Eric Vienna, a creative director at Huge who also works with AI, told us that even if clients aren’t necessarily looking for their campaigns to be designed using AI, they may increasingly expect agencies to “produce rapid mood boards or storyboards much quicker or [have] a broader range of ideas for them to choose from” because of AI, which agencies should be ready for.
Beyond design, Melissa Bouma, CEO of content marketing agency Manifest, told us that in the short term, she thinks AI could be “most valuable” for copy processes like A/B testing. “I also think the personalization of the experience is where [AI is] really going to flourish first,” she said. “How do you personalize certain messages to the end users so they get more of the experience that they’re looking for?”
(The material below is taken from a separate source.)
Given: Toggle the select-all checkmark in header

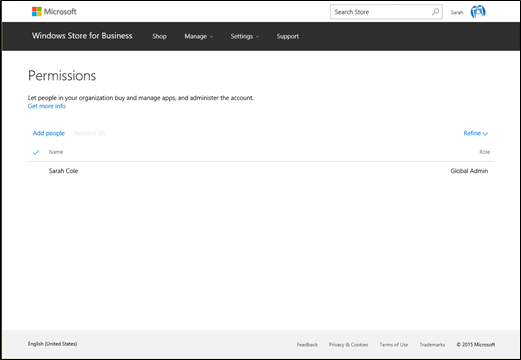Looking at the screenshot, I should pos(36,152).
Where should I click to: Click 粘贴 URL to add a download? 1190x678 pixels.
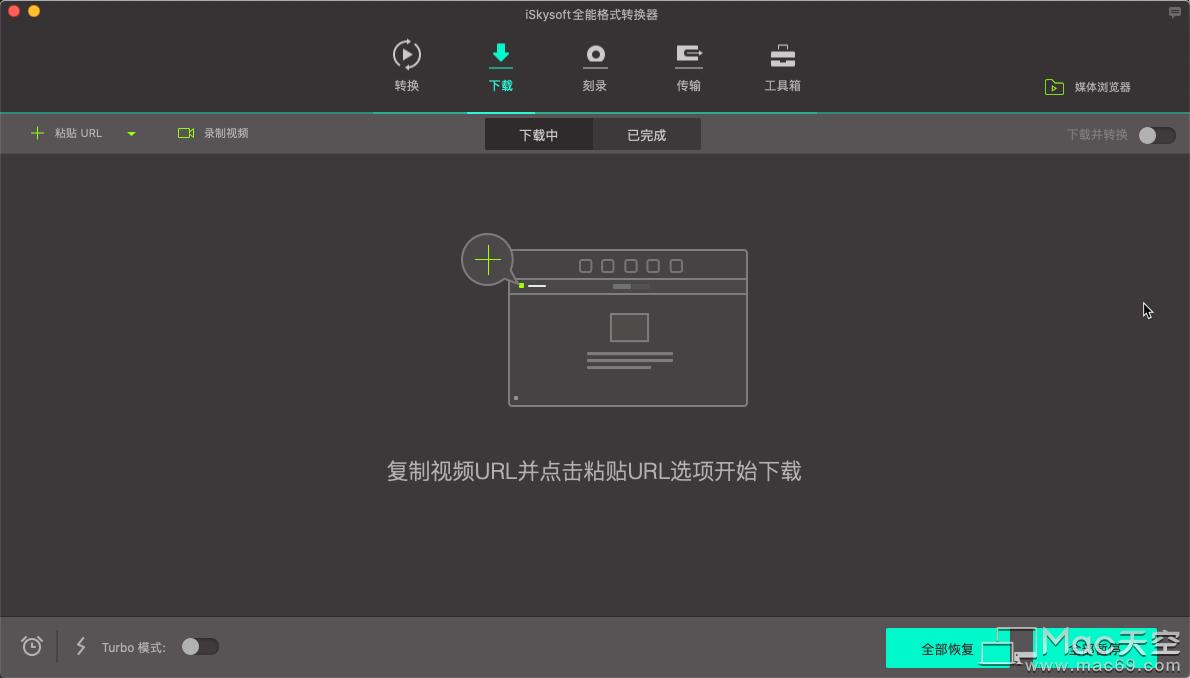68,132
While Manifest isn’t using software like ChatGPT currently, Bouma said the company is in conversation with a few potential partners. Looking ahead, she said having a baseline knowledge of AI, like how its algorithms work and what influences them, could become expected of employees within the next year or so.
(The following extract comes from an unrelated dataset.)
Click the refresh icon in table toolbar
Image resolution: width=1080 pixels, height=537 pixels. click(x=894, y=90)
Julie Michaels, CEO of brand agency Team One, seemed to be even more bullish, telling us that she believes “people will be AI native in a matter of a couple of years” when asked if AI knowledge will become standard among new agency hires. She added that she sees opportunities both on the front end in using AI and on the back end in coding new AI tools, particularly for recent grads or those currently in college.
As Comins put it, “If [AI] is something that helps create efficiencies in the creative process and helps creative people focus on bigger, more important, more challenging initiatives, then it might be something that we see in every single project that we do. But I think we’re in the early phases right now, so we’ll have to see where it goes.”